In Short:
Ductal carcinoma in situ (DCIS) is a precancerous breast condition accounting for 25% of diagnoses.To avoid overtreatment, an AI model was developed by MIT and ETH Zurich to identify stages of DCIS from an affordable and easy to obtain breast tissue image.Model considers cell state and arrangement to determine cancer stage with high accuracy. The technique shows promise and could be used to simplify diagnosis in the clinic.
AI Model Developed to Identify Different Stages of DCIS
Ductal carcinoma in situ (DCIS) is a type of preinvasive tumor that can progress to a highly deadly form of breast cancer, accounting for about 25 percent of all breast cancer diagnoses. Clinicians often have difficulty determining the type and stage of DCIS, leading to overtreatment of patients. To address this issue, a team of researchers from MIT and ETH Zurich collaborated to develop an AI model capable of identifying the various stages of DCIS from a cost-effective and easily obtainable breast tissue image.
Building a Comprehensive Dataset
The researchers leveraged easily obtainable tissue images to create one of the largest datasets of its kind, which was used to train and test their AI model. Their model focuses on both the state and arrangement of cells in a tissue sample, emphasizing the importance of spatial organization when determining the stage of DCIS.
By comparing the model’s predictions with conclusions drawn by pathologists, the researchers found clear agreement in many instances. This AI model has the potential to assist clinicians in streamlining the diagnosis of simpler DCIS cases without the need for labor-intensive tests, allowing them more time to evaluate cases where the progression to invasive cancer is less certain.

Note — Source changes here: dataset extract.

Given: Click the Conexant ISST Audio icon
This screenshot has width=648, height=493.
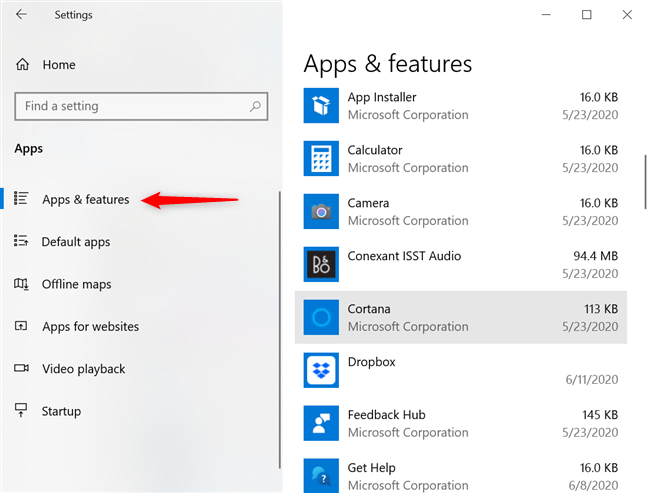Looking at the screenshot, I should (x=321, y=264).
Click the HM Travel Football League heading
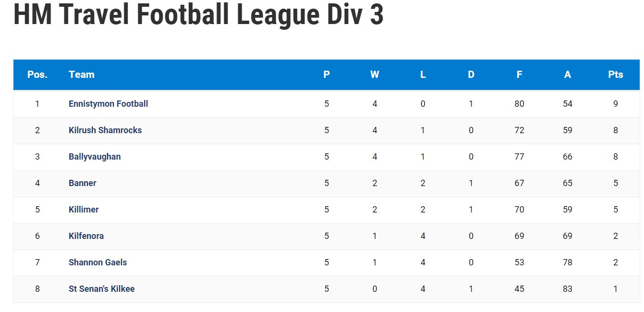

Implications for Clinical Use
Caroline Uhler, a professor involved in the study, emphasized the need for further prospective studies to validate the model’s effectiveness in a clinical setting. The research, published in Nature Communications, highlights the potential of combining AI with imaging techniques to improve cancer diagnosis.
Consideration of Cell Organization
The researchers also found that the organization of cells plays a crucial role in cancer progression. By incorporating the proportion and arrangement of cell states into their AI model’s design, they significantly enhanced its accuracy. This insight could be applied to other types of cancer and neurodegenerative conditions, expanding the model’s potential applications.
The study was funded by various institutions, including the Eric and Wendy Schmidt Center at the Broad Institute, ETH Zurich, and the Swiss National Science Foundation, among others.